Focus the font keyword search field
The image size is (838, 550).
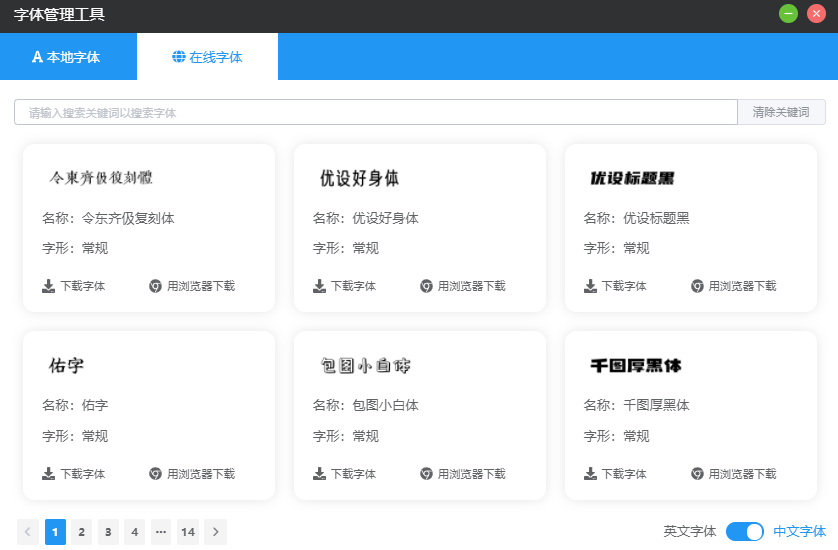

==

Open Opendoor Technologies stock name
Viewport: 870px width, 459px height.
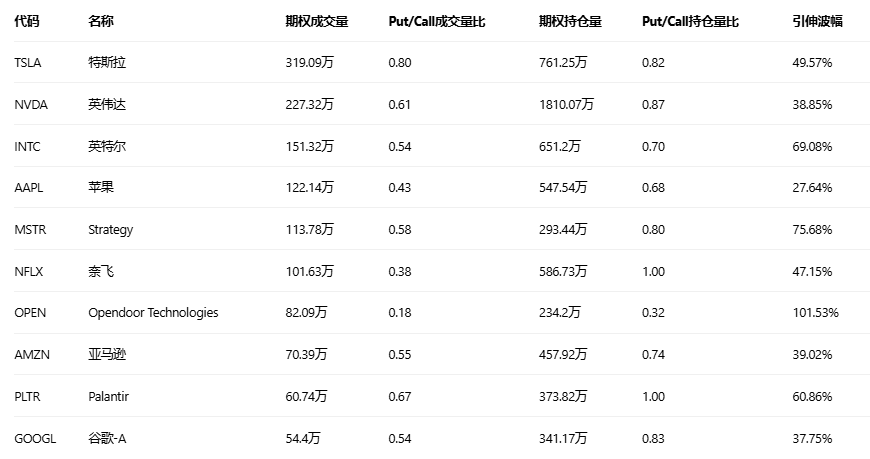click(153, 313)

* * *

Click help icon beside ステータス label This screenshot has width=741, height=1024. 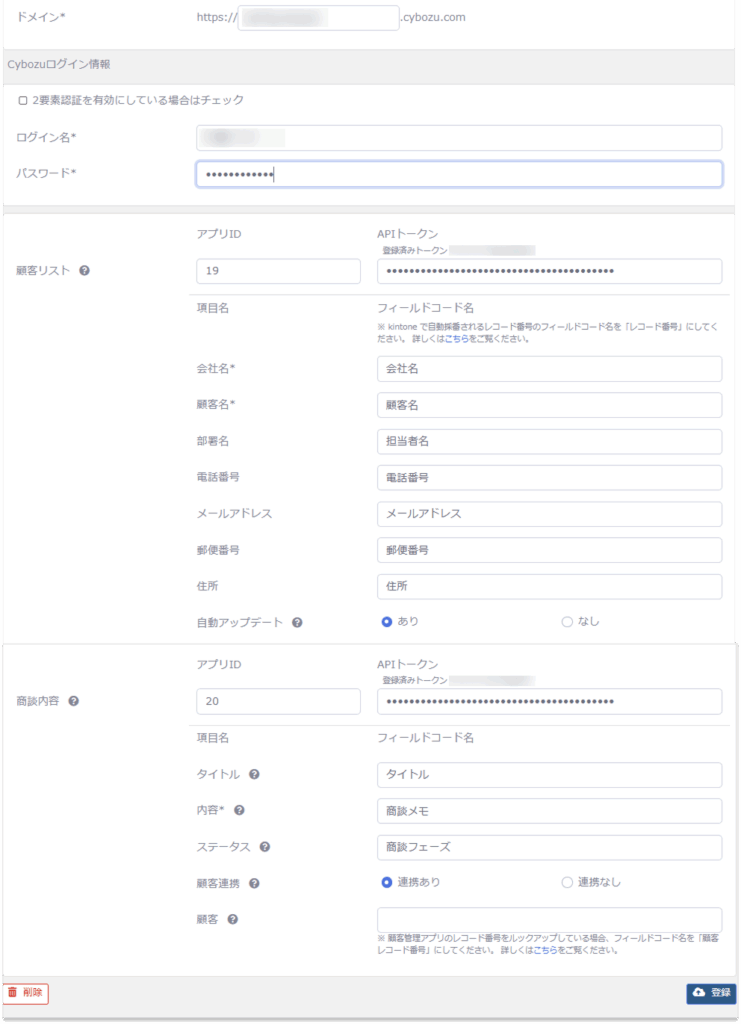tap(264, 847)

*Task instructions*
Shift every coordinate in the answers by adding 120 to each number, and write out the stretch from the line containing "Open Opendoor Technologies stock name" through the line containing "click(153, 313)" with that change applied, requests included. Leave the pictures out.

*Solution for this exercise*
Open Opendoor Technologies stock name
Viewport: 870px width, 459px height.
click(273, 433)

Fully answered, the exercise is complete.